Maximum Likelihood Analysis
We performed maximum likelihood (ML) analysis on the different matrices described above.
Partitioned analyses with -distributed rate heterogeneity over sites were performed using
RAxML v7.4.2 [S7, S8]. For each matrix, the best protein substitution model for each gene
partition was selected individually using the “ProteinModelSelection.pl” script [S8] over 36
different models. We used the MPI-AVX version of RAxML to perform rapid bootstrap on each
of the matrices, and the PTHREADS-AVX version to search for the best scoring trees. At least
250 bootstrap replicates were computed for each matrix. For the 308-gene matrix, 1,000
bootstrap replicates were performed. Identical topologies with bootstrap value of 100 at every
node were recovered for all 4 matrices with very small differences in relative branch lengths
(Figures 2, S1A-C), except for Apterogyna ZA01, which has a shorter relative branch length for
the smaller but more completely represented matrices.
Bayesian Inference
Bayesian inference was performed on the 308-gene matrix using PhyloBayes-MPI v1.3b [S9,
S10]. CAT-GTR is recommended in Lartillot et al. [S9] as the best overall model implemented
in PhyloBayes for large data sets and it was therefore chosen as the amino acid replacement
model for our analysis. We executed two independent chains of at least 7,000 cycles on 128 CPU
cores each. Convergence was determined by visually examining the trace plots of the
PhyloBayes summary statistics using the mcmcplots R library [S11]. Using the bpcomp program
of PhyloBayes on the two chains with a burn-in of 1,500 returned maxdiff and meandiff of 0,
indicating that no discrepancies were observed across all bipartitions after convergence.
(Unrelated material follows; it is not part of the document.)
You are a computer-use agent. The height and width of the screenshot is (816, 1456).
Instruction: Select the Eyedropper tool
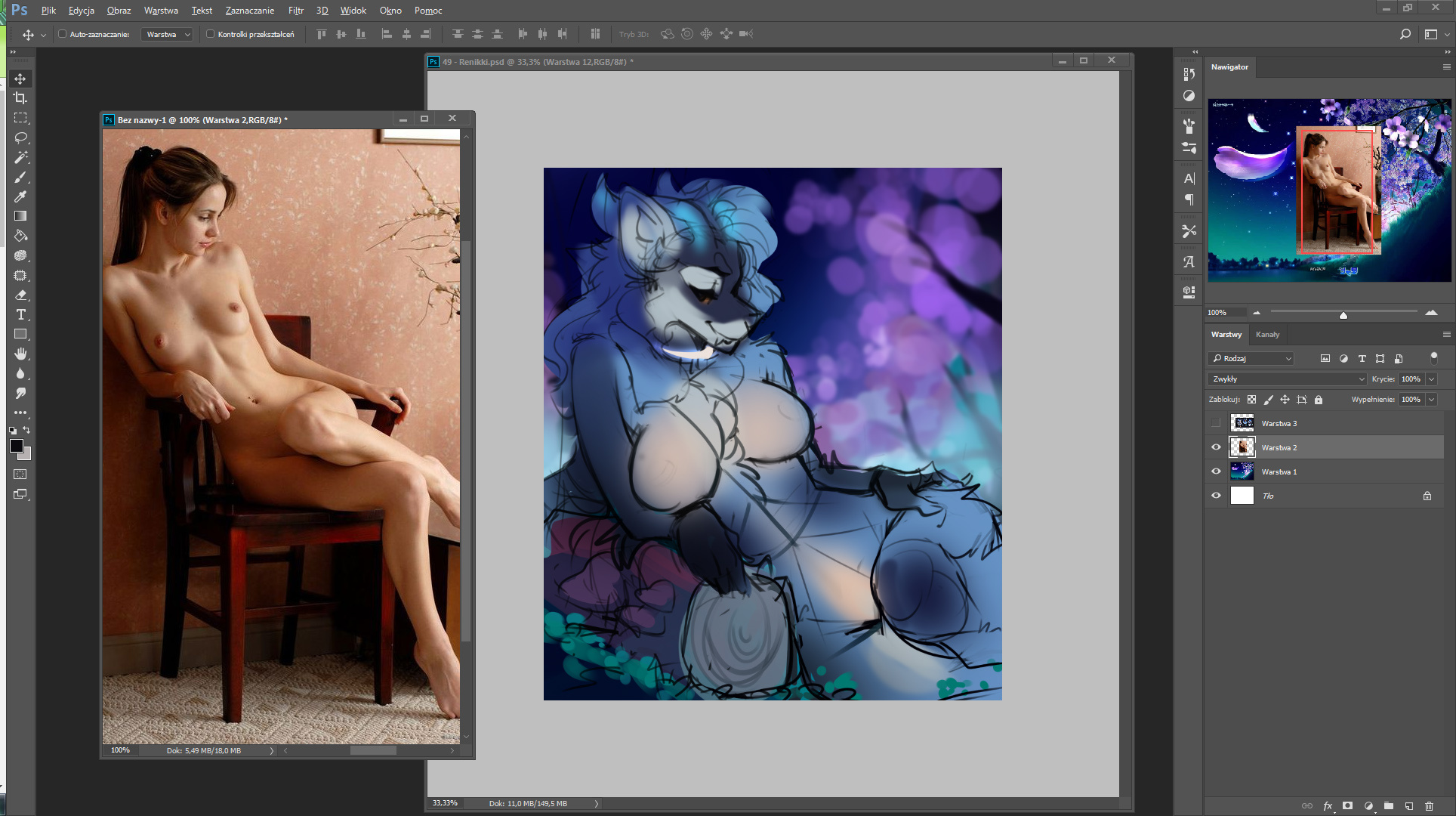click(x=20, y=196)
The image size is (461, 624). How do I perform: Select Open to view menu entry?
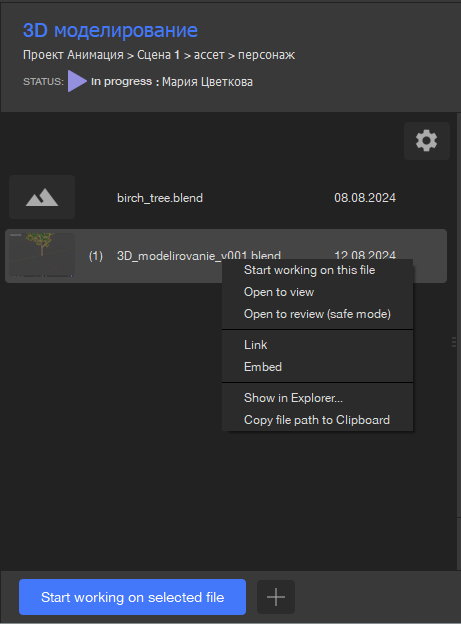[x=279, y=292]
The
consensus of all trees pooled across both chains after burn-in was identical to the ML tree in
topology, with posterior probabilities of 1.0 across all nodes (Figure S1D).
Species Tree Inference
Although model-based methods of species tree estimation have been shown to outperform other
approaches, their computational costs are prohibitive for genomic-scale data sets [S12, S13]. For
that reason, we estimated the species tree with average ranks of gene coalescence events in
STAR [S14]. As input we used 100 bootstrap replicate trees of each of 308 genes from the small
matrix, built under maximum likelihood in RAxML. The analyses were carried out on the
STRAW web server [S15].
In addition we inferred a species tree in PhyloNet [S16], which uses the parsimony-based
criterion of minimizing deep coalescences [S17]. We used 308 input trees with bootstrap support
values generated in RAxML. PhyloNet allows for accounting of uncertainty in gene trees and
performs better when collapsing poorly supported splits [S16]. We thus set an arbitrary cutoff
value of 70, contracting all branches with lower bootstrap support and ran the analysis over
10,000 replicates. The resulting cladogram is presented in Figure S1F.
Supplemental References
S1. Martin, M. (2011) Cutadapt removes adapter sequences from high-throughput sequencing
reads. EMBnet journal 17, 10–12.
S2. Grabherr, M.G., Haas, B.J., Yassour, M., Levin, J.Z., Thompson, D.A., Amit, I.,
Adiconis, X., Fan, L., Raychowdhury, R., Zeng, Q., et al. (2011) Full-length
transcriptome assembly from RNA-Seq data without a reference genome. Nat. Biotech.
29, 644–652.
S3. Simpson, J.T., Wong, K., Jackman, S.D., Schein, J.E., Jones, S.J., and Birol, I. (2009)
ABySS: A parallel assembler for short read sequence data. Genome Res. 19, 1117–1123.
S4. Chiu, J.C., Lee, E.K., Egan, M.G., Sarkar, I.N., Coruzzi, G.M., and DeSalle, R. (2006)
OrthologID: automation of genome-scale ortholog identification within a parsimony
framework Bioinformatics 22, 699–707.
S5. Enright, A.J., Van Dongen, S., and Ouzounis, C.A. (2002) An efficient algorithm for
large-scale detection of protein families. Nucleic Acids Res. 30, 1575–1584.
S6. Van Dongen, S. (2008) Graph clustering via a discrete uncoupling process. SIAM J.
Matrix Anal. Appl. 30, 121–141.
S7. Stamatakis, A. (2006) RAxML-VI-HPC: Maximum likelihood-based phylogenetic
analyses with thousands of taxa and mixed models. Bioinformatics 22, 2688–2690.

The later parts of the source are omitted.